2015年,也是因为需求——金融改革,鼓励小微金融普惠金融。当年微众银行成立,是中国第一家没有线下网点的银行,腾讯积累的图像技术,被用于线上远程开户核身、风险控制。AI的产业技术价值开始显现。
再进入产业互联网,比如用图像AI做质检。制造业不够高大上,但是用AI做质检真的不简单。拿富驰高科为例,它的产品是手机摄像头的支架,形状不规则且只有手指头大小,但上面需要检测的点位却高达七八十个。难度有两个,一是误检率要达标,否则漏检的瑕疵品还需要额外安排人工去检测,那相当于没有提高人效;二是要与时间赛跑,因为手机产品每年都升级换代,所以新一代的质检方案必须在新一代产品开始生产之前做出来,不然就没法落地。
腾讯将混元等大模型的相关能力用在产业场景中,通过腾讯云TI平台对外输出能力,方便客户自己做数据训练,目前已有八个行业超过五十家用户使用了这个能力。富驰高科就算了一笔账,该项目AI的工作效率是原来人工的20倍,在机器持续满载生产的情况下,一年可为公司节省数千万元成本。
马化腾一直讲,要走研究和应用并重的技术研发战略。腾讯的AI实验室后来发展成矩阵,腾讯优图、AI Lab、WechatAI和RoboticsX机器人实验室,既能拿出超大规模(万亿)预训练模型“混元大模型”,也有云和AI结合的腾讯云智能,带着技术扎根工厂,跑出工业质检训练平台TI-AOI。
和美国相比,中国科技有一个明显的特点,从场景需求入手——去底层做技术——再回到产品做创新,从而像轮子一样滚动前进。

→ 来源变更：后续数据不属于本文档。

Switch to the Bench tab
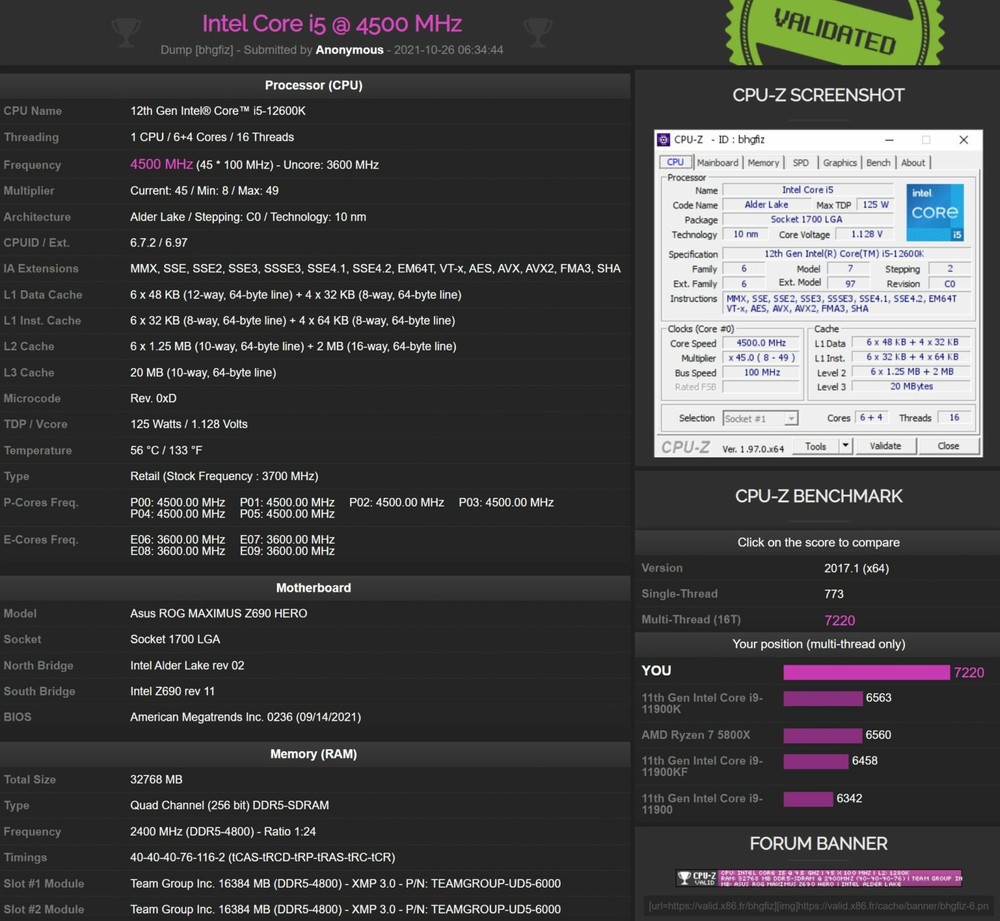Viewport: 1000px width, 921px height. [877, 162]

在宝武钢铁“1580产线”的透明工厂,蓝领变白领,不用去嘈杂炎热的产线,只要在安静的、开空调的会议室就行。当中用到的数字孪生技术,是从腾讯擅长的游戏场景而来。
和腾讯类似的。阿里的云服务,最早起步于电商,二十年前就在帮助小商家上网卖货。美团的无人机技术已经哼哧哼哧地干到了头部,多年投入无人机就是因为和主业“送外卖”息息相关。京东主推智能供应链,也是来源于京东二十年自建物流的技术底子。
产业互联网是一个比消费互联网大得多的市场。尤其在中国,世界第二大经济体,世界工厂,场景丰富。而且,正在经历从产业布局数据劳动密集向效率提升转型。目前,各家中国科技公司掏出家底往里冲,但是细细分辨,各自拿出的技术成功,都和自己的主业高度相关。

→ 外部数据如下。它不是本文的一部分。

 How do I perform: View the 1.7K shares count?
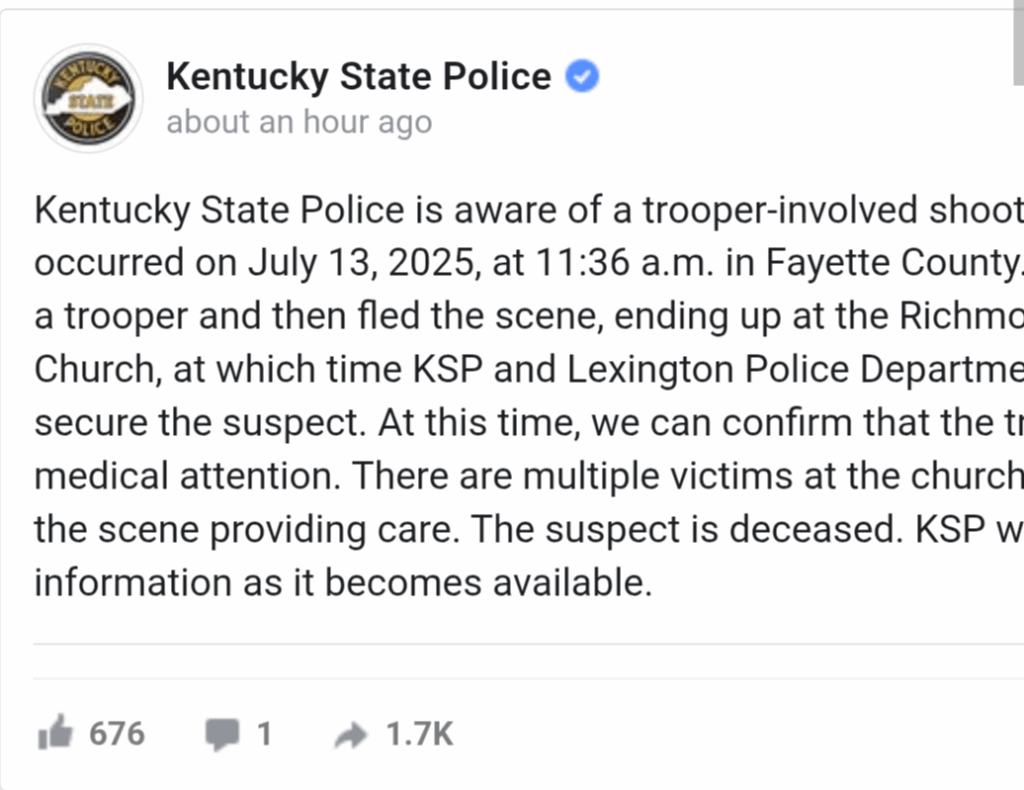[x=419, y=734]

对比之下,美国AI行业上一个爆款是DeepMind的Alpha系列,先把技术做出来,赢人类围棋冠军,足够爆炸。而应用场景、商业化都不迫切,慢慢摸索,好几年后这项技术被用于破解蛋白质折叠结构难题,参与新药的研发,才算英雄有了用武之地。
同样的,ChatGPT目前信息的归纳生成阶段还比较初级,真正走出实验室派上用场仍然需要在应用场景中不断实践,不断打磨,不断迭代。
03
话说,不论25年前办微软中国研究院,还是现在力挺出ChatGPT,微软都有自己的算盘。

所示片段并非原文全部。